▶ _Material for this task_:
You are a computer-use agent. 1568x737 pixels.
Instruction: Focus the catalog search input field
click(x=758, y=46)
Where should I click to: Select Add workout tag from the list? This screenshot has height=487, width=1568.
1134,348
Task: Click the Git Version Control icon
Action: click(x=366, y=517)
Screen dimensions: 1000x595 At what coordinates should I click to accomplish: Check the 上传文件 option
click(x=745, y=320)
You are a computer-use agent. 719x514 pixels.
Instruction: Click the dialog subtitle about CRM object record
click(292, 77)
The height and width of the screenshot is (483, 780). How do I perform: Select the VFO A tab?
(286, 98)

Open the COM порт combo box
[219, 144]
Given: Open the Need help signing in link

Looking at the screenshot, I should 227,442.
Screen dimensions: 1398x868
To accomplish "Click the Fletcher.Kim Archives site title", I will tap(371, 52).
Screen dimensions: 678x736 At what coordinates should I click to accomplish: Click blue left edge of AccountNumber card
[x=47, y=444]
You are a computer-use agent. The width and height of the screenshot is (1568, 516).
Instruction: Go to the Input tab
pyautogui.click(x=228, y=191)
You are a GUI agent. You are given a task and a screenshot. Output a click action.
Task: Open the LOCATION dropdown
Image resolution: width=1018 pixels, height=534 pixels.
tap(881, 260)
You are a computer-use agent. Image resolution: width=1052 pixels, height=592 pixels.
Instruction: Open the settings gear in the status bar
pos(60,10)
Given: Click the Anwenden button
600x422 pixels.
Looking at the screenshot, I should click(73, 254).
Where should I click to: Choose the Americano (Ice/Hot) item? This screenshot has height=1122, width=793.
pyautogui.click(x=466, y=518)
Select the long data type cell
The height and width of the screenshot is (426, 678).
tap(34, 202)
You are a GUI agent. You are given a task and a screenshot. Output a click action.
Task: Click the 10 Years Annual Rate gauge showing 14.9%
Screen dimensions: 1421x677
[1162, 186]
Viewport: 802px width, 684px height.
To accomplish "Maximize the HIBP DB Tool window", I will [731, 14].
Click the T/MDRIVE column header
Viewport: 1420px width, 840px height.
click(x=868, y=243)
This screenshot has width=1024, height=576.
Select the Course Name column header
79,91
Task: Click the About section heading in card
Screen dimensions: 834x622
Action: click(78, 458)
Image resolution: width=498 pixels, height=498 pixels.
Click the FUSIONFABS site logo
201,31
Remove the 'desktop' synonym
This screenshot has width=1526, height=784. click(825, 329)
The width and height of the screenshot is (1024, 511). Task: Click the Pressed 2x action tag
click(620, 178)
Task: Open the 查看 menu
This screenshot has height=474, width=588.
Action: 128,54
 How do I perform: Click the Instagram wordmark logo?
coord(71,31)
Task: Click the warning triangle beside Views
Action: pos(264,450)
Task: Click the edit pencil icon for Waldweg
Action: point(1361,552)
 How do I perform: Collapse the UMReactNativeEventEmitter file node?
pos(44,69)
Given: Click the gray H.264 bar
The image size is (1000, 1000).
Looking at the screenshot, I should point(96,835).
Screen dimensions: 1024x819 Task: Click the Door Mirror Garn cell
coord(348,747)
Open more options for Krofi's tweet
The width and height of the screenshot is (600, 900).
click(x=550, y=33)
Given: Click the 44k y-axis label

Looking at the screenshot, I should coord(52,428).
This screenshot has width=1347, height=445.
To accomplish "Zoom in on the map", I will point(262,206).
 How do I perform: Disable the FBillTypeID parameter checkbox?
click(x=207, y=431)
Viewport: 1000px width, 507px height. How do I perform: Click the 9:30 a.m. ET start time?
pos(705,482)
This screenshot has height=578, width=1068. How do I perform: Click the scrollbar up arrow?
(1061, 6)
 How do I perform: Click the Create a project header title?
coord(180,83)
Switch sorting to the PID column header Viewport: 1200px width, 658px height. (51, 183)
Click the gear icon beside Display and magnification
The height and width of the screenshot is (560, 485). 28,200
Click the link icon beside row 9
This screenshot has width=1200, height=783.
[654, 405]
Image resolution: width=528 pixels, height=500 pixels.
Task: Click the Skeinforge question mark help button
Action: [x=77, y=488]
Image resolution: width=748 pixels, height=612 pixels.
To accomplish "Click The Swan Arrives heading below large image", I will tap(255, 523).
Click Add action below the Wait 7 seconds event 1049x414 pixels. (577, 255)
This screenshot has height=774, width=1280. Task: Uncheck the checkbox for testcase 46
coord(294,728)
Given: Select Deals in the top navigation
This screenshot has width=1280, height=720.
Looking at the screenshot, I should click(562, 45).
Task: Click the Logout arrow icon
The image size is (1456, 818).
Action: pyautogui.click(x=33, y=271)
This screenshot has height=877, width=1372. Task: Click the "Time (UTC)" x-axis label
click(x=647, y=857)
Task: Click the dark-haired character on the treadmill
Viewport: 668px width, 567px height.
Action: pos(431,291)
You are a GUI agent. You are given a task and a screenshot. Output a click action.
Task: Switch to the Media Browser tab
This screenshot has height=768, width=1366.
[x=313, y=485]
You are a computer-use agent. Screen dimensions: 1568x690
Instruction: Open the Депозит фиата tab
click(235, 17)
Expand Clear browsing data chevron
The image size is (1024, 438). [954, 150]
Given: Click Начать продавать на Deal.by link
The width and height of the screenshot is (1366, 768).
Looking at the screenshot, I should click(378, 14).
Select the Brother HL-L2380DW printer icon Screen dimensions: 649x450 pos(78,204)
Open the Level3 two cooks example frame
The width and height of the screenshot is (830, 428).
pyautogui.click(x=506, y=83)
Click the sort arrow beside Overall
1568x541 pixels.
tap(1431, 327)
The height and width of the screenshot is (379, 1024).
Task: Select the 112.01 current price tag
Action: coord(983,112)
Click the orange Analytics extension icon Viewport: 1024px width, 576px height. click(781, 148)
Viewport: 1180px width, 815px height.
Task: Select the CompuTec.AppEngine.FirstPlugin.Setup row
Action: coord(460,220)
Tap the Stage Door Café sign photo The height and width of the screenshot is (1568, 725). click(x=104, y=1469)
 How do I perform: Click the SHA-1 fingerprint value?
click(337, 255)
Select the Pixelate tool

▶ _Problem requirements_: Your response should consist of the whole listing, repeated exactly.

▶ _Exercise output_:
You are a computer-use agent. 1568x737 pixels.
Instruction: Focus the catalog search input field
click(x=758, y=46)
Where should I click to: Select Add workout tag from the list? This screenshot has height=487, width=1568.
1134,348
Task: Click the Git Version Control icon
Action: click(x=366, y=517)
Screen dimensions: 1000x595 At what coordinates should I click to accomplish: Check the 上传文件 option
click(x=745, y=320)
You are a computer-use agent. 719x514 pixels.
Instruction: Click the dialog subtitle about CRM object record
click(292, 77)
The height and width of the screenshot is (483, 780). How do I perform: Select the VFO A tab?
(286, 98)

Open the COM порт combo box
[219, 144]
Given: Open the Need help signing in link

Looking at the screenshot, I should 227,442.
Screen dimensions: 1398x868
To accomplish "Click the Fletcher.Kim Archives site title", I will tap(371, 52).
Screen dimensions: 678x736 At what coordinates should I click to accomplish: Click blue left edge of AccountNumber card
[x=47, y=444]
You are a computer-use agent. The width and height of the screenshot is (1568, 516).
Instruction: Go to the Input tab
pyautogui.click(x=228, y=191)
You are a GUI agent. You are given a task and a screenshot. Output a click action.
Task: Open the LOCATION dropdown
Image resolution: width=1018 pixels, height=534 pixels.
tap(881, 260)
You are a computer-use agent. Image resolution: width=1052 pixels, height=592 pixels.
Instruction: Open the settings gear in the status bar
pos(60,10)
Given: Click the Anwenden button
600x422 pixels.
Looking at the screenshot, I should click(73, 254).
Where should I click to: Choose the Americano (Ice/Hot) item? This screenshot has height=1122, width=793.
pyautogui.click(x=466, y=518)
Select the long data type cell
The height and width of the screenshot is (426, 678).
tap(34, 202)
You are a GUI agent. You are given a task and a screenshot. Output a click action.
Task: Click the 10 Years Annual Rate gauge showing 14.9%
Screen dimensions: 1421x677
[1162, 186]
Viewport: 802px width, 684px height.
To accomplish "Maximize the HIBP DB Tool window", I will [731, 14].
Click the T/MDRIVE column header
Viewport: 1420px width, 840px height.
click(x=868, y=243)
This screenshot has width=1024, height=576.
Select the Course Name column header
79,91
Task: Click the About section heading in card
Screen dimensions: 834x622
Action: click(78, 458)
Image resolution: width=498 pixels, height=498 pixels.
Click the FUSIONFABS site logo
201,31
Remove the 'desktop' synonym
This screenshot has width=1526, height=784. click(825, 329)
The width and height of the screenshot is (1024, 511). Task: Click the Pressed 2x action tag
click(620, 178)
Task: Open the 查看 menu
This screenshot has height=474, width=588.
Action: 128,54
 How do I perform: Click the Instagram wordmark logo?
coord(71,31)
Task: Click the warning triangle beside Views
Action: pos(264,450)
Task: Click the edit pencil icon for Waldweg
Action: point(1361,552)
 How do I perform: Collapse the UMReactNativeEventEmitter file node?
pos(44,69)
Given: Click the gray H.264 bar
The image size is (1000, 1000).
Looking at the screenshot, I should point(96,835).
Screen dimensions: 1024x819 Task: Click the Door Mirror Garn cell
coord(348,747)
Open more options for Krofi's tweet
The width and height of the screenshot is (600, 900).
click(x=550, y=33)
Given: Click the 44k y-axis label

Looking at the screenshot, I should coord(52,428).
This screenshot has width=1347, height=445.
To accomplish "Zoom in on the map", I will point(262,206).
 How do I perform: Disable the FBillTypeID parameter checkbox?
click(x=207, y=431)
Viewport: 1000px width, 507px height. How do I perform: Click the 9:30 a.m. ET start time?
pos(705,482)
This screenshot has height=578, width=1068. How do I perform: Click the scrollbar up arrow?
(1061, 6)
 How do I perform: Click the Create a project header title?
coord(180,83)
Switch sorting to the PID column header Viewport: 1200px width, 658px height. (51, 183)
Click the gear icon beside Display and magnification
The height and width of the screenshot is (560, 485). 28,200
Click the link icon beside row 9
This screenshot has width=1200, height=783.
[654, 405]
Image resolution: width=528 pixels, height=500 pixels.
Task: Click the Skeinforge question mark help button
Action: [x=77, y=488]
Image resolution: width=748 pixels, height=612 pixels.
To accomplish "Click The Swan Arrives heading below large image", I will tap(255, 523).
Click Add action below the Wait 7 seconds event 1049x414 pixels. (577, 255)
This screenshot has height=774, width=1280. Task: Uncheck the checkbox for testcase 46
coord(294,728)
Given: Select Deals in the top navigation
This screenshot has width=1280, height=720.
Looking at the screenshot, I should click(562, 45).
Task: Click the Logout arrow icon
The image size is (1456, 818).
Action: pyautogui.click(x=33, y=271)
This screenshot has height=877, width=1372. Task: Click the "Time (UTC)" x-axis label
click(x=647, y=857)
Task: Click the dark-haired character on the treadmill
Viewport: 668px width, 567px height.
Action: pos(431,291)
You are a GUI agent. You are given a task and a screenshot. Output a click action.
Task: Switch to the Media Browser tab
This screenshot has height=768, width=1366.
[x=313, y=485]
You are a computer-use agent. Screen dimensions: 1568x690
Instruction: Open the Депозит фиата tab
click(235, 17)
Expand Clear browsing data chevron
The image size is (1024, 438). [954, 150]
Given: Click Начать продавать на Deal.by link
The width and height of the screenshot is (1366, 768).
Looking at the screenshot, I should click(378, 14).
Select the Brother HL-L2380DW printer icon Screen dimensions: 649x450 pos(78,204)
Open the Level3 two cooks example frame
The width and height of the screenshot is (830, 428).
pyautogui.click(x=506, y=83)
Click the sort arrow beside Overall
1568x541 pixels.
tap(1431, 327)
The height and width of the screenshot is (379, 1024).
Task: Select the 112.01 current price tag
Action: coord(983,112)
Click the orange Analytics extension icon Viewport: 1024px width, 576px height. click(781, 148)
Viewport: 1180px width, 815px height.
Task: Select the CompuTec.AppEngine.FirstPlugin.Setup row
Action: coord(460,220)
Tap the Stage Door Café sign photo The height and width of the screenshot is (1568, 725). click(x=104, y=1469)
 How do I perform: Click the SHA-1 fingerprint value?
click(337, 255)
Select the Pixelate tool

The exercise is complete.